WHAT NEEDS TO BE DONE :: Throughout the listing below, copy each line containing "click".

DATASET RECORDS ::
- - - - - - -

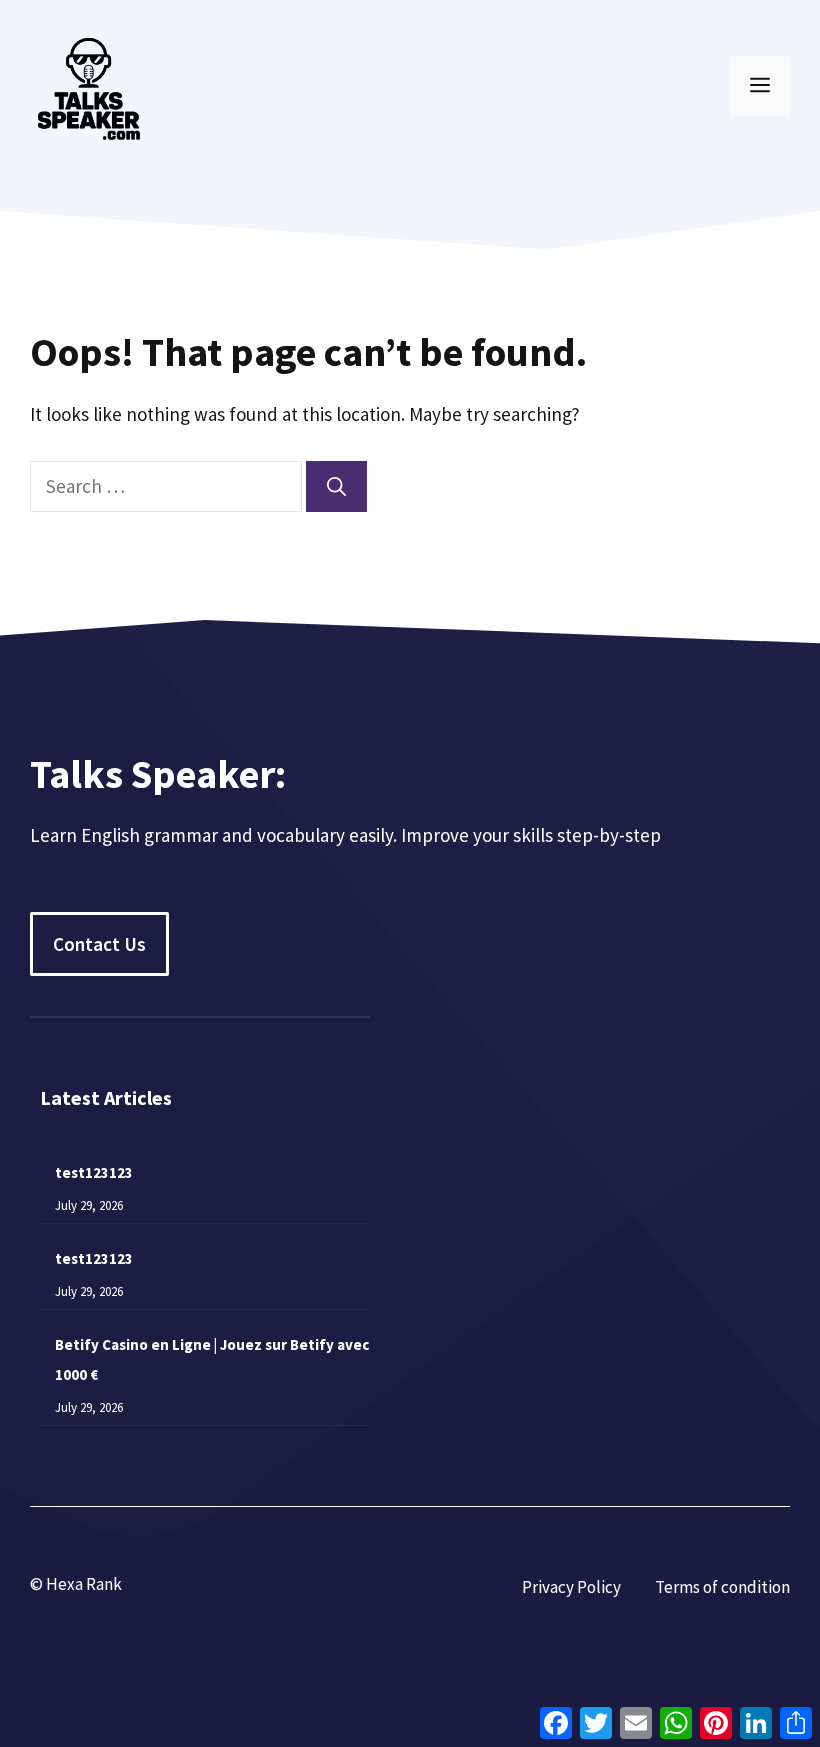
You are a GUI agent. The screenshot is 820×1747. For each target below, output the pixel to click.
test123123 (94, 1172)
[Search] (336, 486)
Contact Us (99, 944)
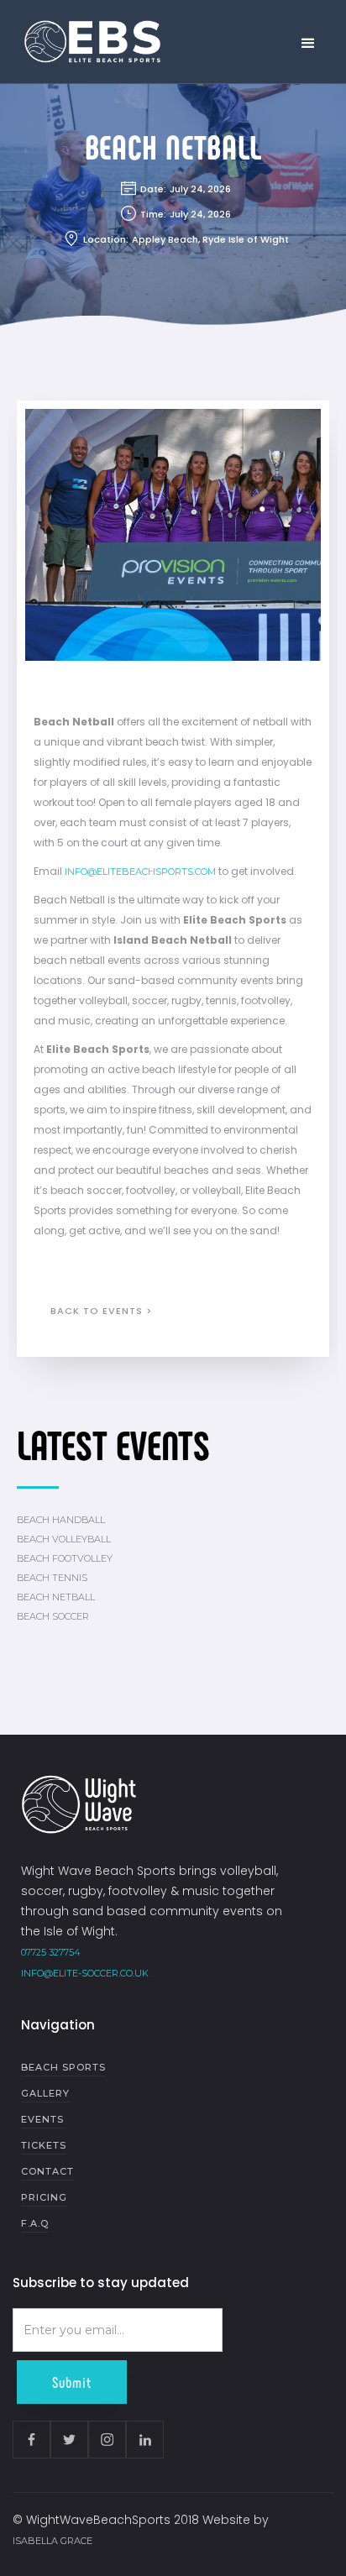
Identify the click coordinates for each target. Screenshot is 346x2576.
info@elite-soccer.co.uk (85, 1973)
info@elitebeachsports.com (140, 871)
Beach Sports (63, 2067)
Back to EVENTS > (101, 1310)
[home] (88, 42)
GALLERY (45, 2093)
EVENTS (42, 2119)
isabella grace (52, 2541)
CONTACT (47, 2171)
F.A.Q (35, 2223)
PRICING (44, 2197)
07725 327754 (51, 1952)
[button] (308, 43)
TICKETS (43, 2145)
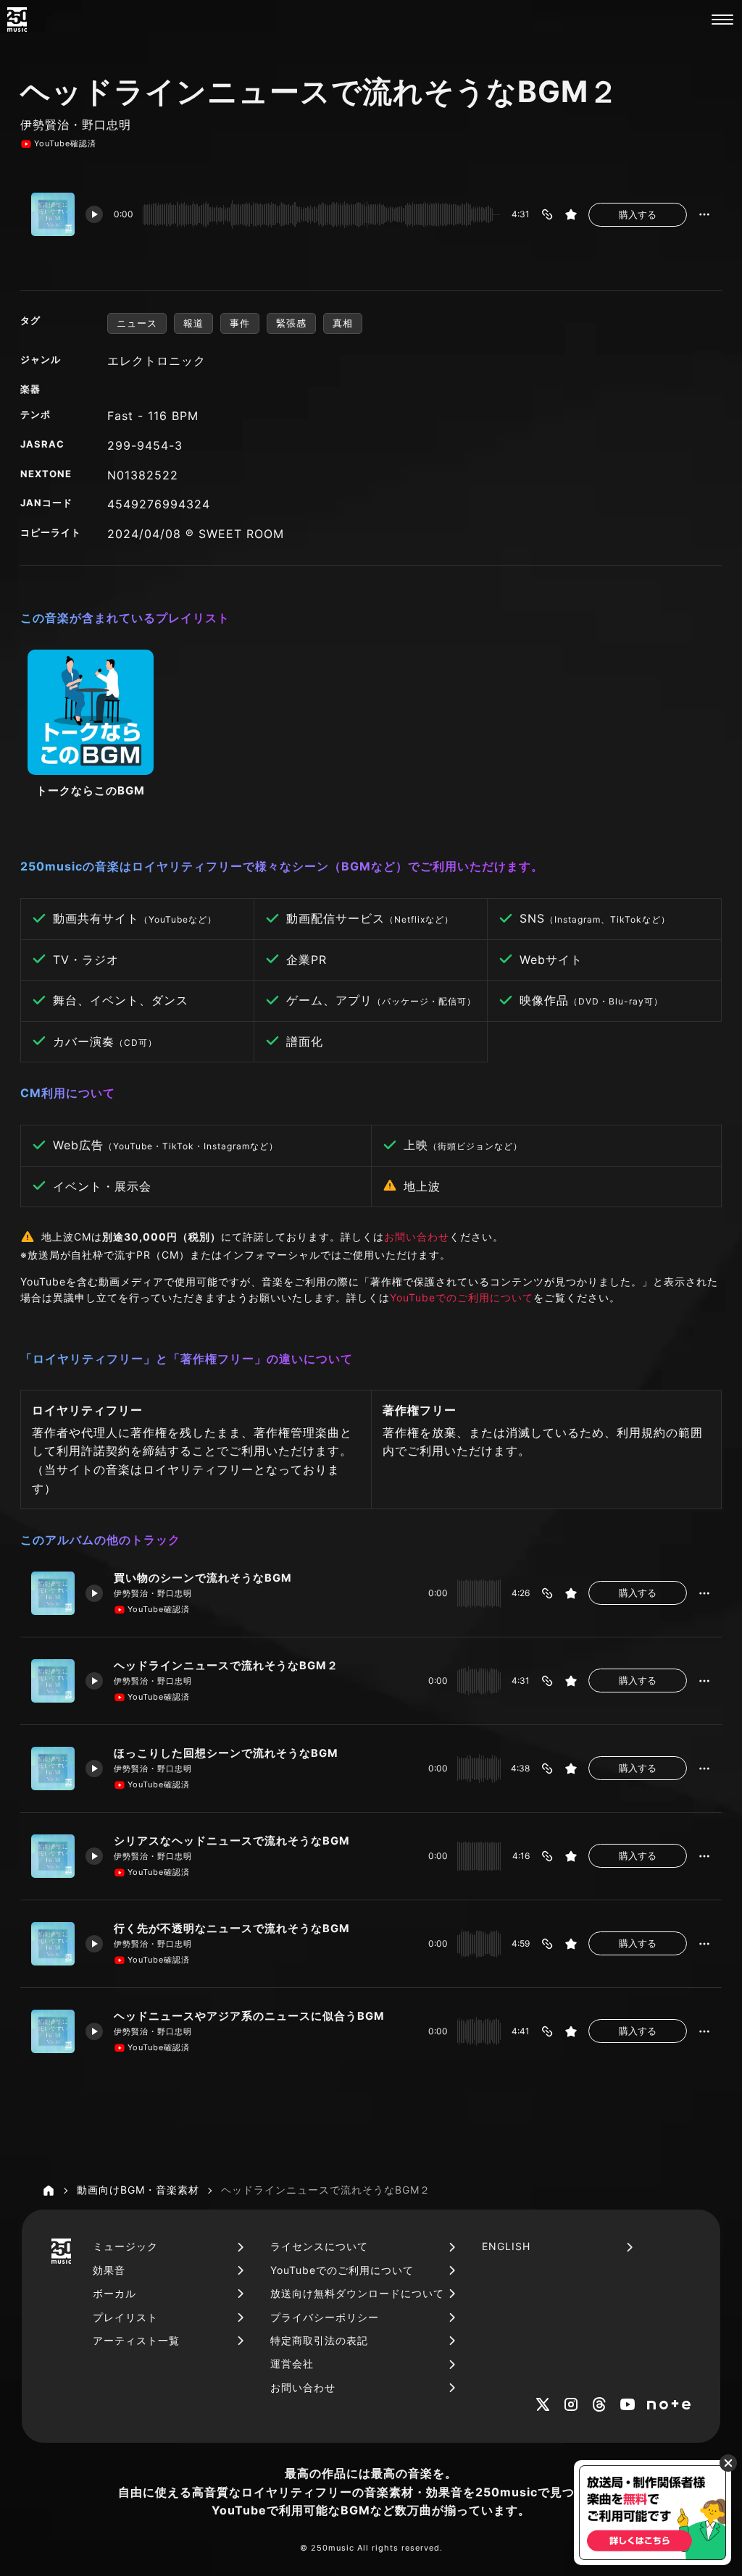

- - - - - - -

EXERCISE RESULT ::
You are a GUI agent. The screenshot is 820×1747. For each target below, output the pixel to click.
Identify the click coordinates for each target. Screenshot is 346x2576.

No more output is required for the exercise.